» Exercise material:
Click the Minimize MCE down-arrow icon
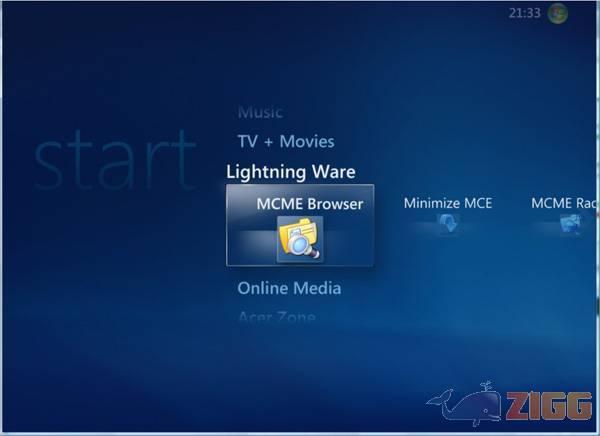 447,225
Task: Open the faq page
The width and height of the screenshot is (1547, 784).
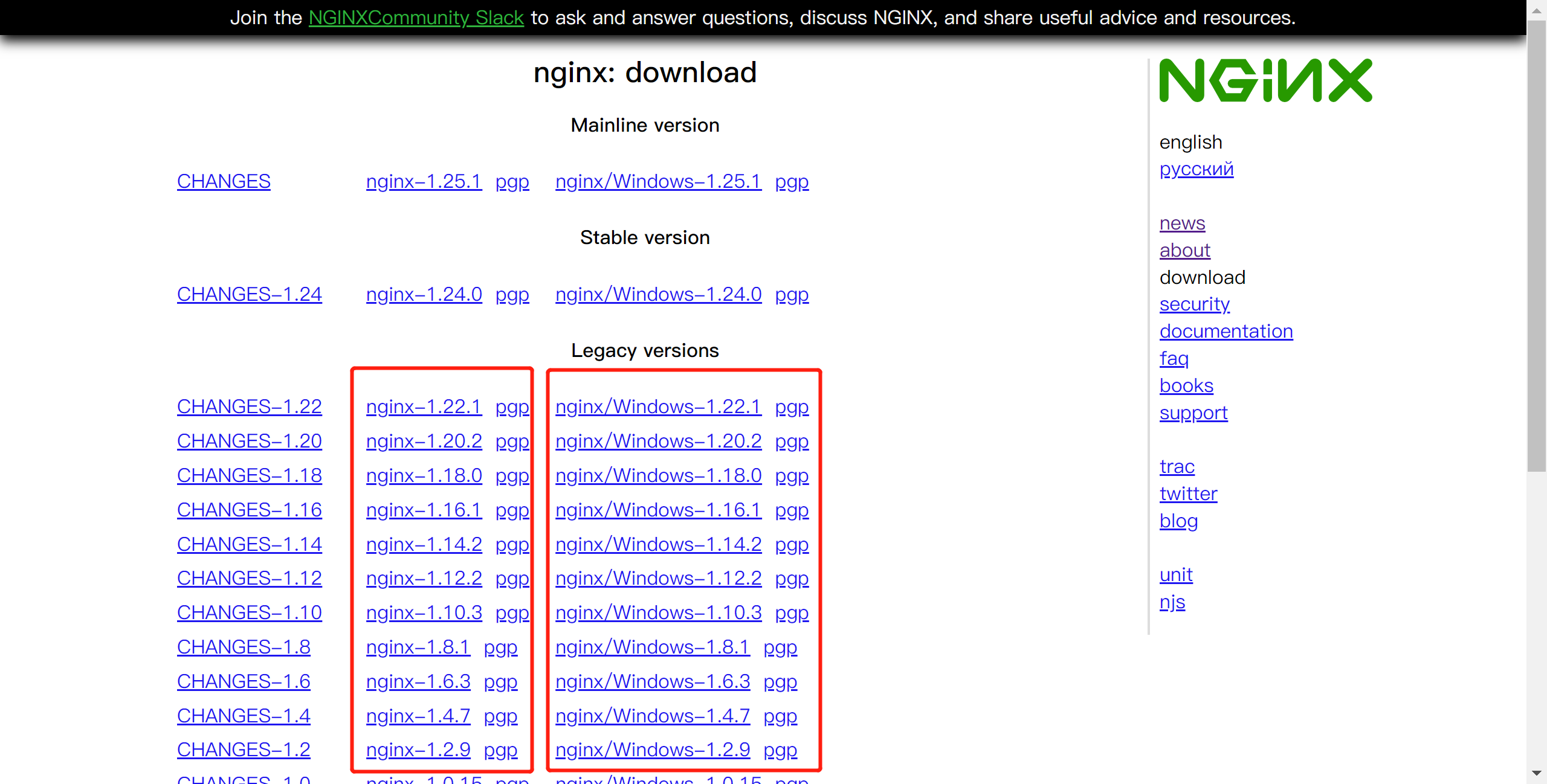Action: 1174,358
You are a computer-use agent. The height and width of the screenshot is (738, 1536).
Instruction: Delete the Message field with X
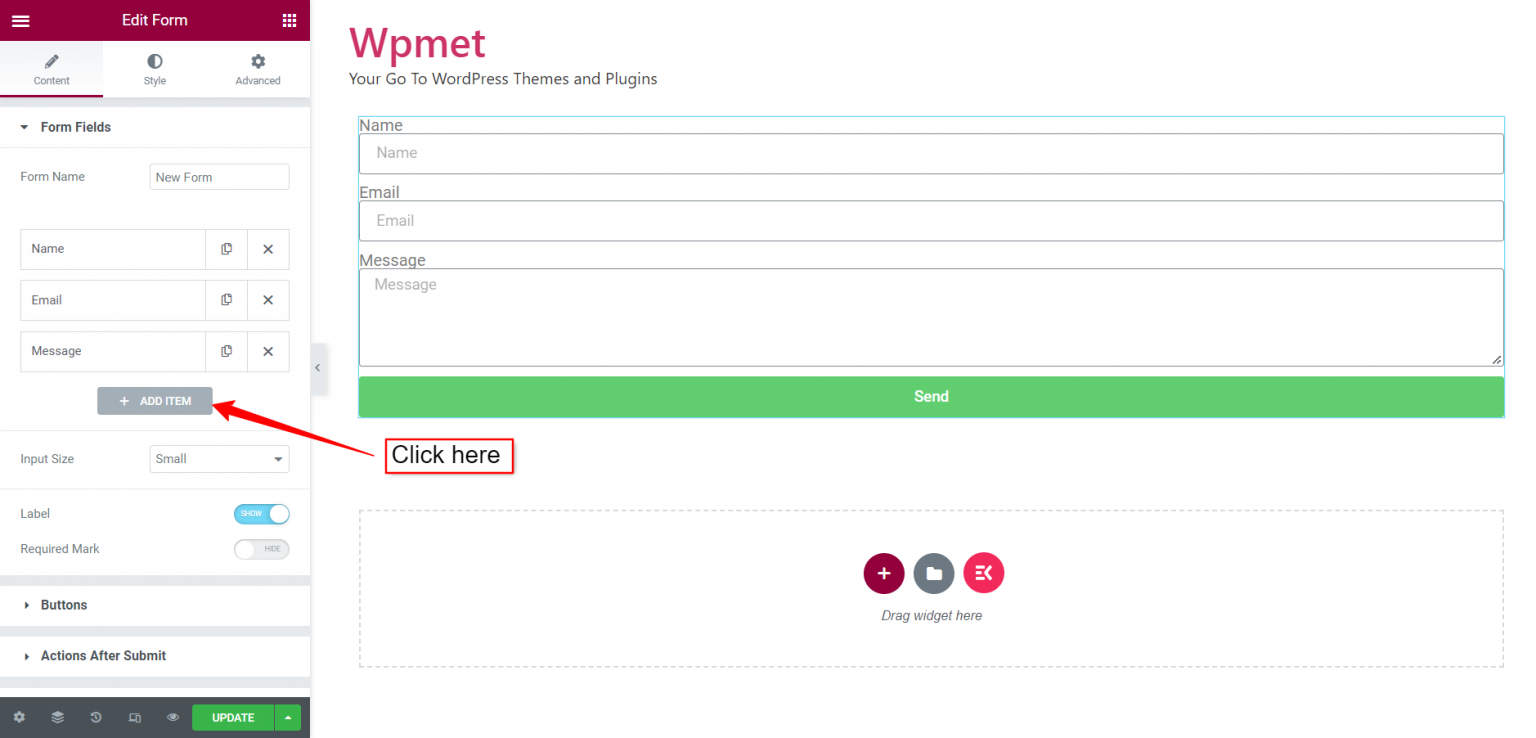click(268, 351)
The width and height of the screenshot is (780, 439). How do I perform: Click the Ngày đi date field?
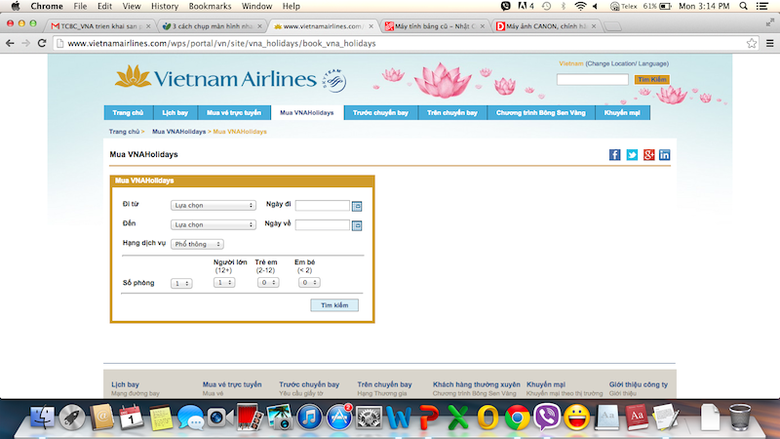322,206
---
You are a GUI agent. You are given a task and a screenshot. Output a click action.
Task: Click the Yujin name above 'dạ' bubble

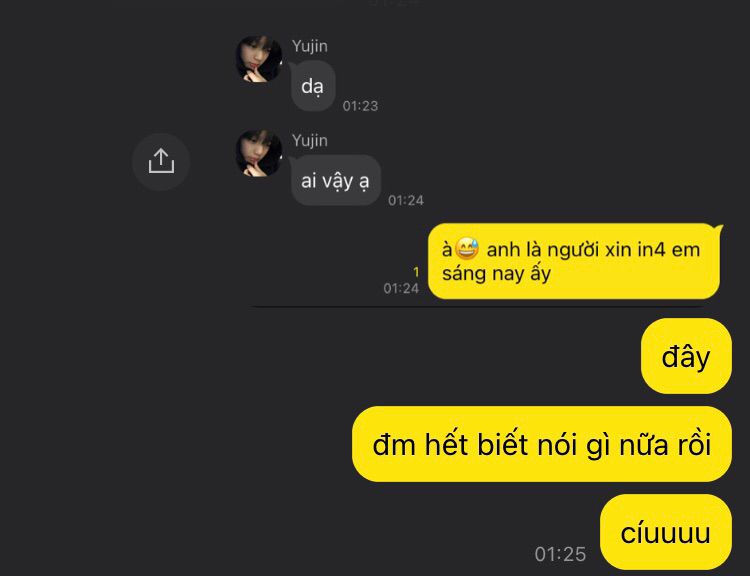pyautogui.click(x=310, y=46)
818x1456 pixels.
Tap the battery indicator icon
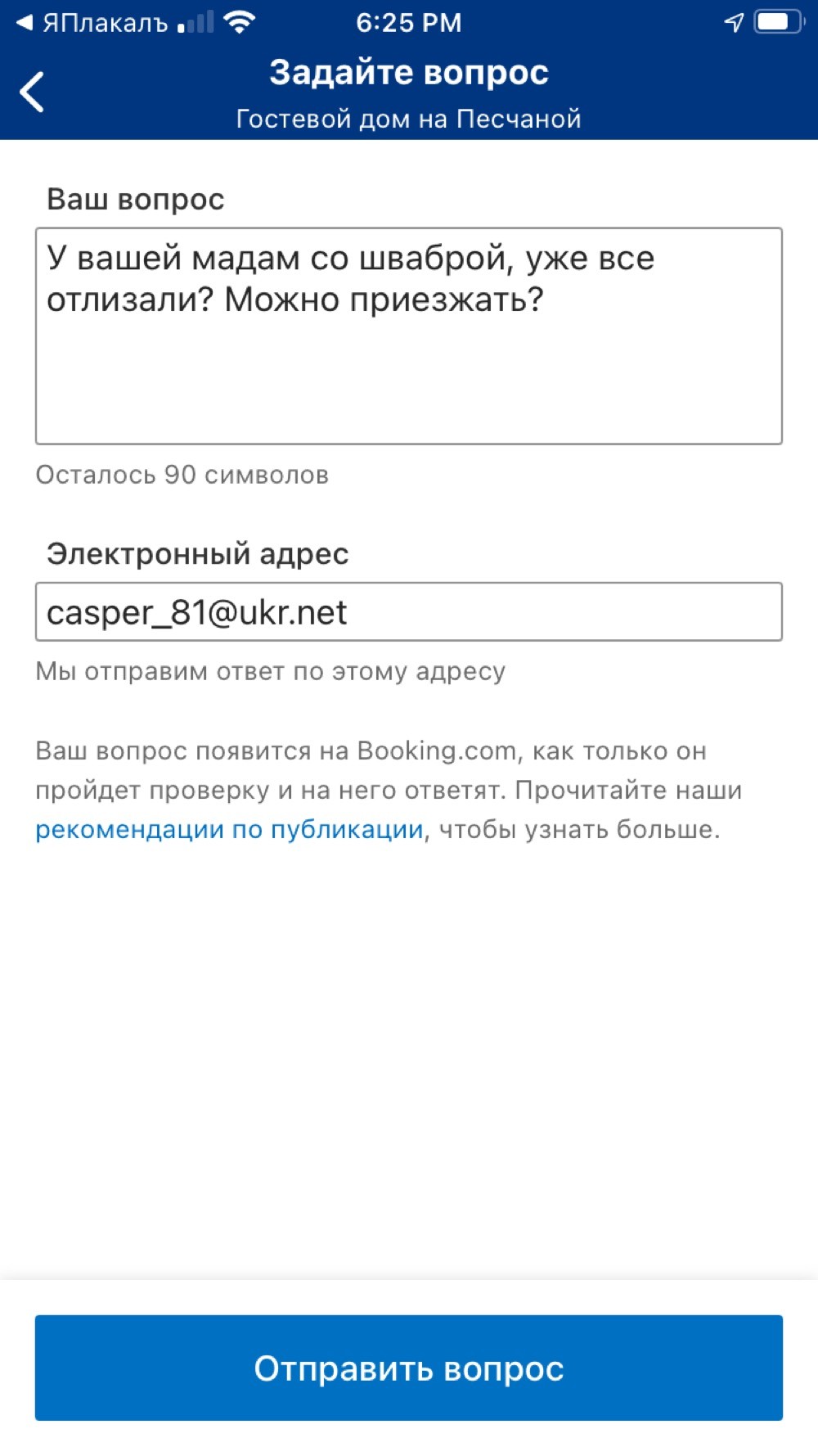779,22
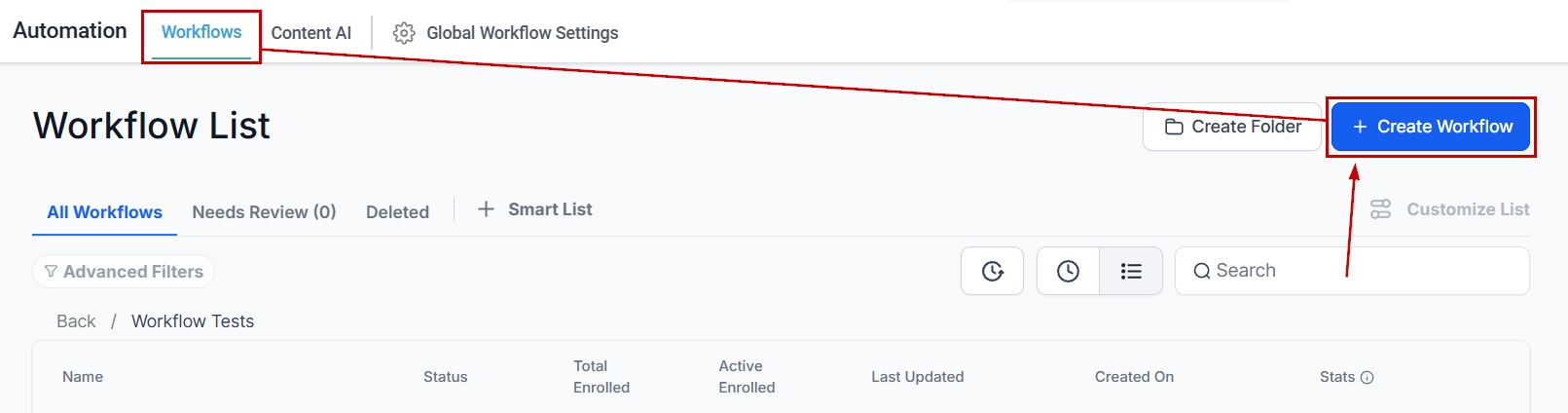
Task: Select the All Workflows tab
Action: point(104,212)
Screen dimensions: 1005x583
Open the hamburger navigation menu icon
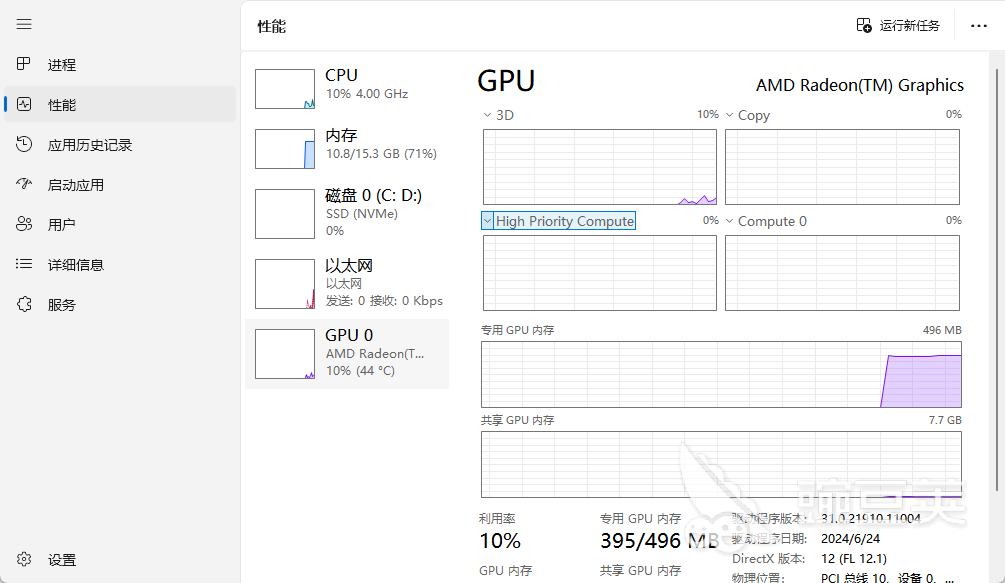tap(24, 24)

» Problem requirements:
Reproduce the rows above verbatim, from the line containing "Screen dimensions: 1005x583" up to and including the line containing "tap(24, 24)". Omit the pictures from your output.

» Worked solution:
Screen dimensions: 1005x583
Open the hamburger navigation menu icon
tap(24, 24)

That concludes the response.